NGC 2992: The interplay between the multiphase disk, wind and radio bubbles

TL;DR

This study analyzes the multiphase gas dynamics in NGC 2992, revealing complex interactions between the disk, wind, and radio bubbles across molecular and ionised phases, with implications for galaxy feedback processes.

Contribution

It provides the first detailed multi-phase kinematic analysis of NGC 2992, highlighting the interaction between the disk, wind, and radio bubbles across different gas phases.

Findings

The ionised wind reaches velocities over -1000 km/s within 600 pc.

The molecular outflow mass is approximately 5.8 x 10^7 solar masses.

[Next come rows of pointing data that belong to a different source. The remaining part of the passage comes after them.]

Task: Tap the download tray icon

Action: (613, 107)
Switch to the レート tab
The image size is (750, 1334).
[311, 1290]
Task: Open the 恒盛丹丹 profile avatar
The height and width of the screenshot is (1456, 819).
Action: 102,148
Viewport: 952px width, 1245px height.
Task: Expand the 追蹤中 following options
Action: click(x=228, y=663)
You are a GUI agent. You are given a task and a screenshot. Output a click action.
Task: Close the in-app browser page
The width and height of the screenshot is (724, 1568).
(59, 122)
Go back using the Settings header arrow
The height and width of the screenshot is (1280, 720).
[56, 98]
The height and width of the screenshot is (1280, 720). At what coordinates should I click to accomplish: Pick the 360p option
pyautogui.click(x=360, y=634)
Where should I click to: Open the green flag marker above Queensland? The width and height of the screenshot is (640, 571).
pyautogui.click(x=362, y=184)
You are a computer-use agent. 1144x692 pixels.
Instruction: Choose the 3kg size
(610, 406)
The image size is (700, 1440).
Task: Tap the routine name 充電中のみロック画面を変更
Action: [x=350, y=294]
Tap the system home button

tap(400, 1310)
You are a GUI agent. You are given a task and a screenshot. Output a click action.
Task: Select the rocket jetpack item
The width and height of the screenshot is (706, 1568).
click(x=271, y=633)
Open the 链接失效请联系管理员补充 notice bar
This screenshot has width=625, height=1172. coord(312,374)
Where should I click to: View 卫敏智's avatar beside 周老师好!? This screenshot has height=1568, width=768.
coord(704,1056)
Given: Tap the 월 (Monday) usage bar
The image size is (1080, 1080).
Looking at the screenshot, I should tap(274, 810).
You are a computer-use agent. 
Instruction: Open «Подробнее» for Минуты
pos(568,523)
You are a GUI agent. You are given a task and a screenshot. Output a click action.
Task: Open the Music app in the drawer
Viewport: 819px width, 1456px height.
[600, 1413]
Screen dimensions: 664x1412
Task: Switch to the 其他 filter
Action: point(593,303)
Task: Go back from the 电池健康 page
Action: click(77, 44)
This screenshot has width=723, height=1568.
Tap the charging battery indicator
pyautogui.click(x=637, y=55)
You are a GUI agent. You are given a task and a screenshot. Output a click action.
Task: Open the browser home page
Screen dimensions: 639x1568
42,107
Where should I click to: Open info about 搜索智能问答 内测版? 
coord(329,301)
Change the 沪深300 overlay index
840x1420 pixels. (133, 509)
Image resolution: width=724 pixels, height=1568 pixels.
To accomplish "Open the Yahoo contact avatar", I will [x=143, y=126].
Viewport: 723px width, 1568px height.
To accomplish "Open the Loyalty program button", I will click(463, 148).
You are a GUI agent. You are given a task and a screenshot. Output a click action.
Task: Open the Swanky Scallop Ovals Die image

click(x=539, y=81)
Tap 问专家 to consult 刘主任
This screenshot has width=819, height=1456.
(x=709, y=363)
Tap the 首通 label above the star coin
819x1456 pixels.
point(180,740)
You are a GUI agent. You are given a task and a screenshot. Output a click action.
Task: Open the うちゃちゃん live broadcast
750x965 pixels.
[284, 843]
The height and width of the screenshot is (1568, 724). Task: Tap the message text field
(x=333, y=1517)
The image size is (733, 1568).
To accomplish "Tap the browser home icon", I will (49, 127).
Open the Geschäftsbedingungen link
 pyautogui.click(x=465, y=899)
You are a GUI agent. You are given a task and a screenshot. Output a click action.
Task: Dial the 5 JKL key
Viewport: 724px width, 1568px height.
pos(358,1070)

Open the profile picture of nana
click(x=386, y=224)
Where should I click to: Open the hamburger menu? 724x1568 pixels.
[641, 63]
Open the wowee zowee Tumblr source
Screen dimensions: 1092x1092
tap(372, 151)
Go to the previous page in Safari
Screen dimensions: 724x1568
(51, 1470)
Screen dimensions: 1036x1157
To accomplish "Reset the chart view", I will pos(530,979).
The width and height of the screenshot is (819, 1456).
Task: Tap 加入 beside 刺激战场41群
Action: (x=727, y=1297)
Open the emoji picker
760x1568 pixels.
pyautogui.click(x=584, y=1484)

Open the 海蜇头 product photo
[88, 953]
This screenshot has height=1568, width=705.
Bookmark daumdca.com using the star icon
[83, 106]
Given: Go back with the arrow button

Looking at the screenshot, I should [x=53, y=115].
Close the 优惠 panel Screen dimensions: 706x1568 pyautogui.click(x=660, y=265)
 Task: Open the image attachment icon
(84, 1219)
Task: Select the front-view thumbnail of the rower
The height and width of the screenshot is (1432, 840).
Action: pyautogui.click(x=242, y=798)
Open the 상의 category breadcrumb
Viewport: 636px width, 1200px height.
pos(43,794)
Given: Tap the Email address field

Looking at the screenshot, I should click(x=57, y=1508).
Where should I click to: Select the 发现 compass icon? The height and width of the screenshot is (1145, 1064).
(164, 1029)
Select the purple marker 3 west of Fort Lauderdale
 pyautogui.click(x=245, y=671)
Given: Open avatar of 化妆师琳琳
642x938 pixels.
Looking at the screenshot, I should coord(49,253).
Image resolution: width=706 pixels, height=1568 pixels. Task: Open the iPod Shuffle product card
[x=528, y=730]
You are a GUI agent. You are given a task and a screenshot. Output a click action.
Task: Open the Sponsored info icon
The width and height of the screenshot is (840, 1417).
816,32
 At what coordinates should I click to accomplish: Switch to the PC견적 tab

Radio bubbles are interacting with the surrounding medium through shocks.

Abstract

We present an analysis of the gas kinematics in NGC 2992, based on VLT/MUSE, ALMA and VLA data, aimed at characterising the disk, the wind and their interplay in the cold molecular and warm ionised phases. CO(2-1) and H$\rm \alpha~$ arise from a multiphase disk with inclination 80 deg and radii 1.5 and 1.8 kpc, respectively. We find that the velocity dispersion of the cold molecular phase is consistent with that of star forming galaxies at the same redshift, except in the inner 600 pc region, and in the region between the cone walls and the disk. This suggests that a disk-wind interaction locally boosts the gas turbulence. We detect a clumpy ionised wind distributed in two wide opening angle ionisation cones reaching scales of 7 kpc. The [O III] wind expands with velocity exceeding -1000 km/s in the inner 600 pc, a factor of 5 larger than the previously reported wind velocity. Based on spatially resolved electron density and ionisation parameter maps, we infer an ionised outflow mass of $M_{\rm of,ion} = (3.2 \pm 0.3) \times \, 10^7 \, M_{\odot}$, and a total ionised outflow rate of $\dot M_{\rm of,ion}=13.5\pm1$ \sfr. We detected clumps of cold molecular gas located above and below the disk reaching maximum projected distances and velocities of 1.7 kpc and 200 km/s, respectively. On these scales, the wind is multiphase, with a fast ionised component and a slower molecular one, and a total mass of $M_{\rm of, ion+mol}= 5.8 \times 10^7 \, M_{\odot}$, of which the molecular component carries the bulk of the mass. The dusty molecular outflowing clumps and the turbulent ionised gas are located at the edges of the radio bubbles, suggesting that the bubbles interact with the surrounding medium through shocks. We detect a dust reservoir co-spatial with the molecular disk, with a cold dust mass $M_{\rm dust} = (4.04 \pm 0.03) \times \, 10^{6} \, M_{\odot}$.